Abstract

[1] Major rivers (and associated deltaic environments) provide the dominant pathway for the input of terrestrial-derived organic carbon in sediments (TOCT) to the ocean. Natural watershed processes and land-use changes are important in dictating the amount and character of carbon being buried on continental margins. Seven core sites were occupied on the Louisiana continental margin aboard the R/V Pelican in July 2003 along two major sediment transport pathways south and west of the Mississippi River mouth. Lignin profiles in these age-dated cores (210Pb geochronology) indicate artificial reservoir retention as a primary control on organic carbon quantity and quality reaching the margin post-1950, whereas pre-1950 sediments may reflect soil erosion due to land clearing and farming practices. Lignin (Λ8) concentrations (range 0.2 to 1.7) also indicate that TOCT delivery rates/decay processes have probably remained relatively consistent from proximal to distal stations along transects. The down-core profile at the Canyon station seems to be temporally linked and connected to inner shelf deposition, suggestive of rapid cross-shelf transport. Sources of terrestrially derived organic carbon were reflective of mixed angiosperms over the last 150 years in cores west and south of the Mississippi River delta.
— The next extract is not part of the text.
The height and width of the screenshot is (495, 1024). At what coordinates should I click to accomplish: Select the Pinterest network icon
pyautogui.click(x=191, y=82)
The lignin-phenol vegetation index (LPVI) (range 130.0 to 510) proved to be a sensitive indicator of source changes in these sediments and eliminated some of the variability compared to C/V (range 0.01 to 0.4) and S/V (range 0.9 to 2.1) ratios. Stochastic events such as hurricanes and large river floods have a measurable, albeit ephemeral, effect on the shelf TOCT record. Burial of TOCT on the river-dominated Louisiana continental margin is largely driven by anthropogenic land-use alterations in the last 150 years. Land-use changes in the Mississippi River basin and river damming have likely affected carbon cycling and TOCT burial on the Louisiana continental margin over a large spatial extent as observed by similar trends in cores from across and along the margin.